▶ _Stored items_
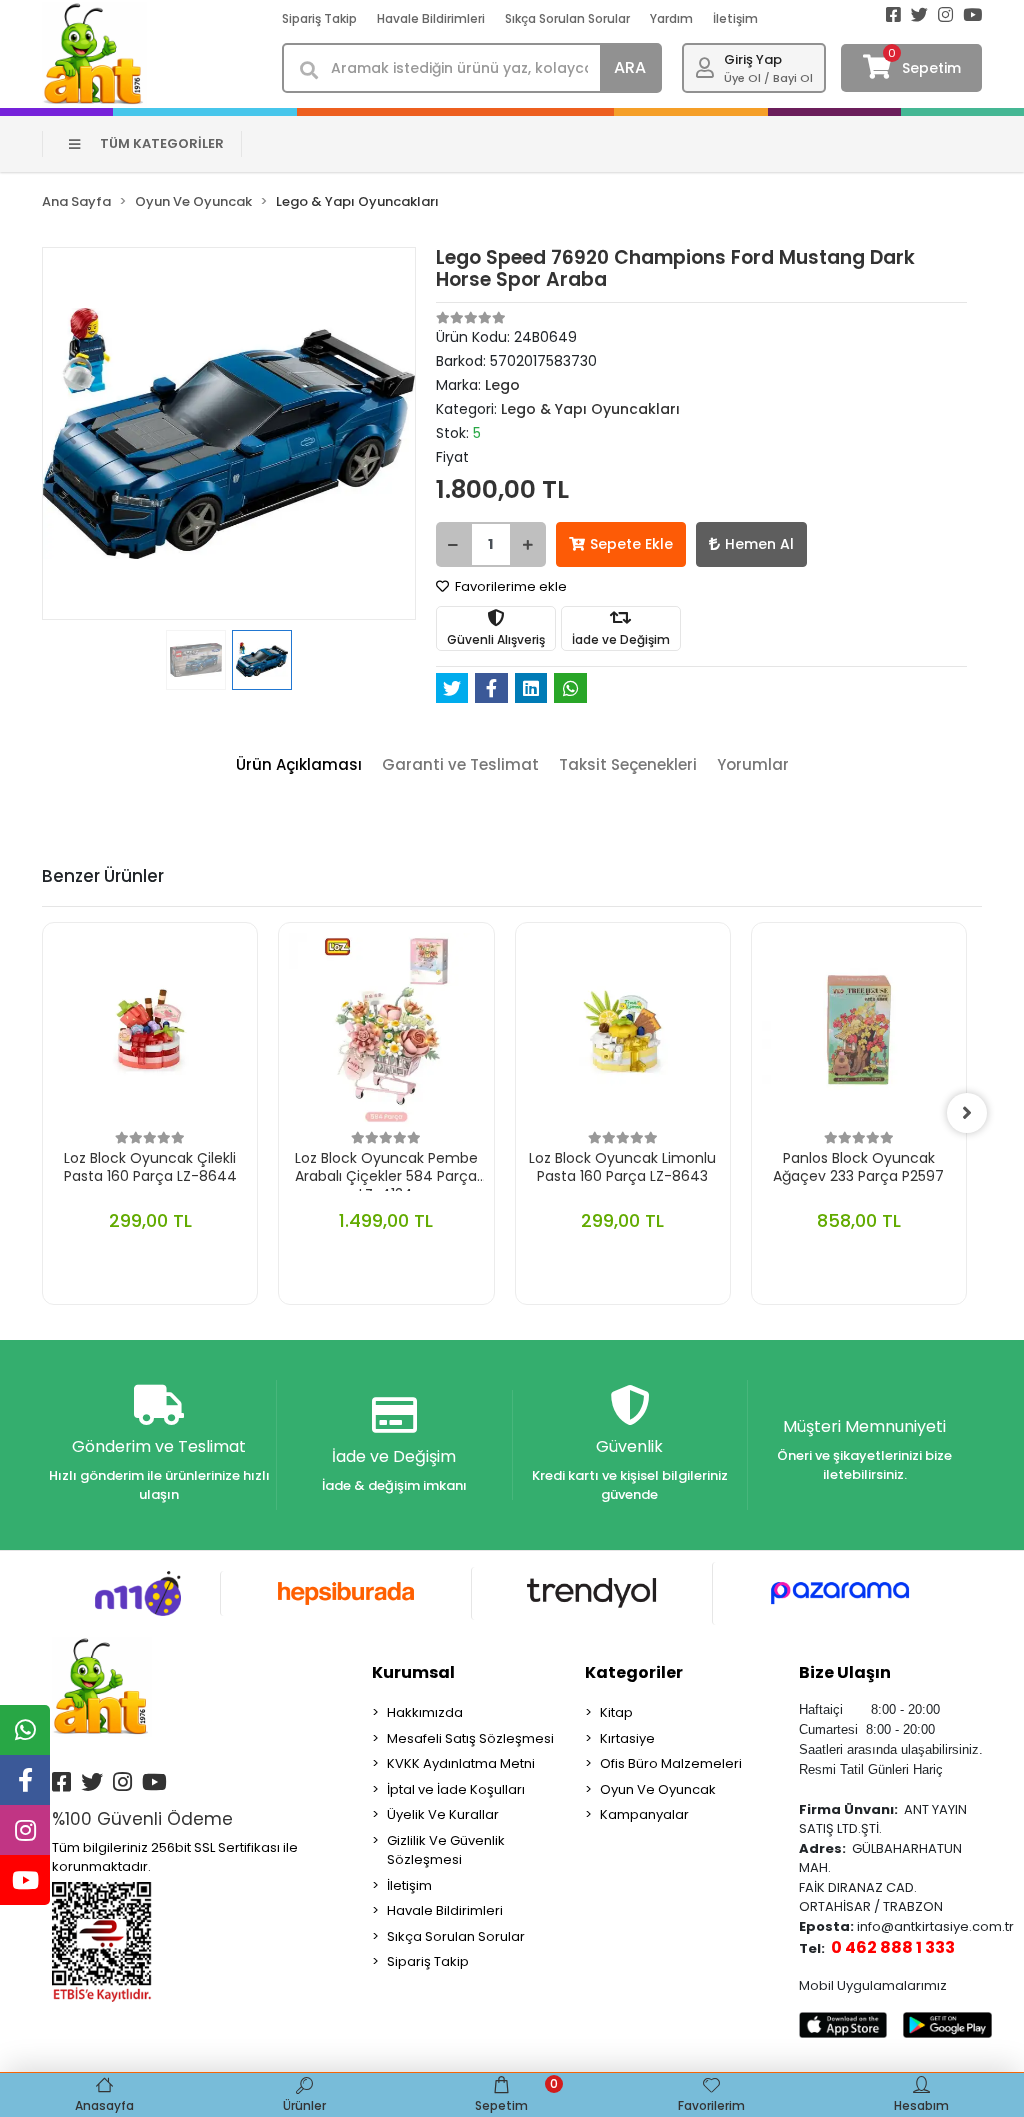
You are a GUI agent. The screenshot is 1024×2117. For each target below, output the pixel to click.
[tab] (299, 765)
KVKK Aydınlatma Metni (461, 1763)
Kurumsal (413, 1672)
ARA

▶ _INSTRUCTIONS FOR THE TASK_
Output the data exactly as it appears. The pictures do not belong in it.

▶ _WRITTEN RESPONSE_
You are a GUI agent. The screenshot is 1024×2117. For each target below, output the pixel to click.
[tab] (299, 765)
KVKK Aydınlatma Metni (461, 1763)
Kurumsal (413, 1672)
ARA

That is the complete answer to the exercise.